» SUPPLIED RECORDS

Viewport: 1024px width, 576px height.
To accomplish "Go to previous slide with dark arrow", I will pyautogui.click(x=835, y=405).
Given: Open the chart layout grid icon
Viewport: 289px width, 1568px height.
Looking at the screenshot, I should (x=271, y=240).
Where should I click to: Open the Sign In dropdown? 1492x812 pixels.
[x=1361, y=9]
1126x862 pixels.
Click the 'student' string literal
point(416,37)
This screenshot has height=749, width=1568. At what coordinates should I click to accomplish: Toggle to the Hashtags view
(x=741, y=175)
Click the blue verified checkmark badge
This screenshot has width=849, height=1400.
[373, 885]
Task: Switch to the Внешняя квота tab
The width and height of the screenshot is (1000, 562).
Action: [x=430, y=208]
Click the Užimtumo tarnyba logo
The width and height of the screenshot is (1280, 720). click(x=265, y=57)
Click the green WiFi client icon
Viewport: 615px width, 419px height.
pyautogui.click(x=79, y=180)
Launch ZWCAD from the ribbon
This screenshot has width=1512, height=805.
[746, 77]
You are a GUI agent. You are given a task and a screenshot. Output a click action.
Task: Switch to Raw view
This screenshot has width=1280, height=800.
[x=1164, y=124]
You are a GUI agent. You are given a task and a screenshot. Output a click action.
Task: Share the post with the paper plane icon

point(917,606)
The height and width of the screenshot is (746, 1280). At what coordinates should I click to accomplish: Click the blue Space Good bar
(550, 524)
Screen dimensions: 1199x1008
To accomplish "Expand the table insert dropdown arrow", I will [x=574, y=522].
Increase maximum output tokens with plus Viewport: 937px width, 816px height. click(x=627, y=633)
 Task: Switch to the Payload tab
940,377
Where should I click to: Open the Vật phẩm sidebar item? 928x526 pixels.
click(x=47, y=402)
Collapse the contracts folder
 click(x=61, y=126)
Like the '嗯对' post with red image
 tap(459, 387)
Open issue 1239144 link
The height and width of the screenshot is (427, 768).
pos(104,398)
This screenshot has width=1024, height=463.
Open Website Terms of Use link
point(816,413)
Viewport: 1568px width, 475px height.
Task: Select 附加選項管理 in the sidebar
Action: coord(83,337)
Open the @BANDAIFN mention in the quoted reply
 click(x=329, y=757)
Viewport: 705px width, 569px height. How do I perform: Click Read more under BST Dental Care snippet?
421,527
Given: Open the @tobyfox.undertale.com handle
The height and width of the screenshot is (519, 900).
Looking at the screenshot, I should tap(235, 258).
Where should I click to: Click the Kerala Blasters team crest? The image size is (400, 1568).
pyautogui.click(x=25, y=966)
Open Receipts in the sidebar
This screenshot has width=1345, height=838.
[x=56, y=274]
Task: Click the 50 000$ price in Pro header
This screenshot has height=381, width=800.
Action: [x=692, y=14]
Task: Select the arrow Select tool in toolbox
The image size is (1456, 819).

» EXERCISE BRIEF
Starting at the line that has "Open the @BANDAIFN" in the records above, restate word for word every line until the one that has "Given: Open the @tobyfox.undertale.com handle", and include that one as well.

» RESPONSE AREA
Open the @BANDAIFN mention in the quoted reply
 click(x=329, y=757)
Viewport: 705px width, 569px height. How do I perform: Click Read more under BST Dental Care snippet?
421,527
Given: Open the @tobyfox.undertale.com handle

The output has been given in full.